Winning An Award – a Thrill at Any Age

As some sort of card-carrying optimist, I’m a life-long enterer of competitions, for writing, for art, for photography. And not winning (though being occasionally hung) has not dampened my hopes that maybe next time……

And finally, just weeks before my 75th birthday (or, as my younger brother put it, my 3/4 century), next time finally came. And it was as much of a thrill as if – or maybe even more than – it had happened much earlier in my life.

My local council has set up an annual International Women’s Day Art Prize, open to all forms of art media, and I’ve entered it before, with one of my photographs. Not even short-listed that time.

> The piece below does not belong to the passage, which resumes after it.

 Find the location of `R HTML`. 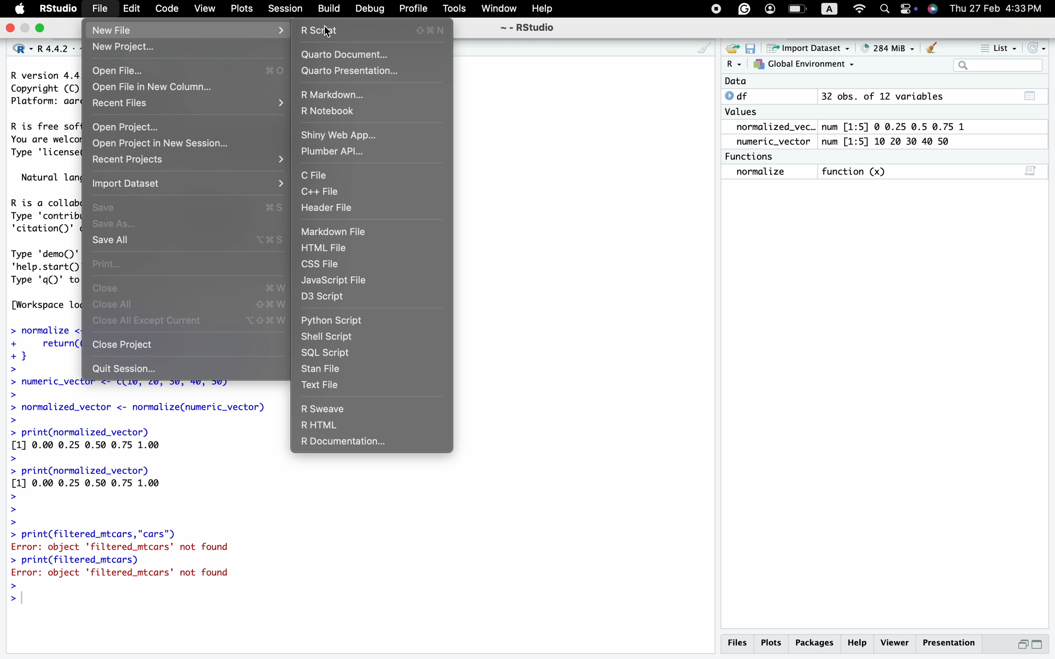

But this time, in 2017, both my husband and I thought that one of my choices had a special quality. Here is it, so you can decide for yourselves;

image (3)

It captured what was for me a perfect sight, seen from the back garden of my Canberra daughter late last year, when a flock of galahs positioned themselves musical-note-like on the wires against a clear blue sky. I called it Birdsong, and it’s a theme that I love capturing whenever I see birds on the wires like that. But this one – we thought – just had a lot of special features coming together.

And we weren’t alone in that thinking. We were actually in Canberra on the day of the awards, so my Sydney daughter and grandchildren went as my representatives (as I’d been told that I’d been shortlisted). And suddenly, I got an excited call: I had won the Councilors’ Commendation Award. And not only that, but one of the councilors wanted to buy my picture.

Oh, what a feeling, indeed! And having since seen some of the tough competition that I was up against, in a variety of media, I was even more thrilled (there are a lot of talented people out there).

Next up, an entry in the Olive Cotton (Photographic Portrait) Award, run by the Tweed Regional Gallery. It did hang one of my very early entries, back in the 1990s. So, who knows what might happen this time?

And the take home message? Keep on trucking – it might well be worth it before The End.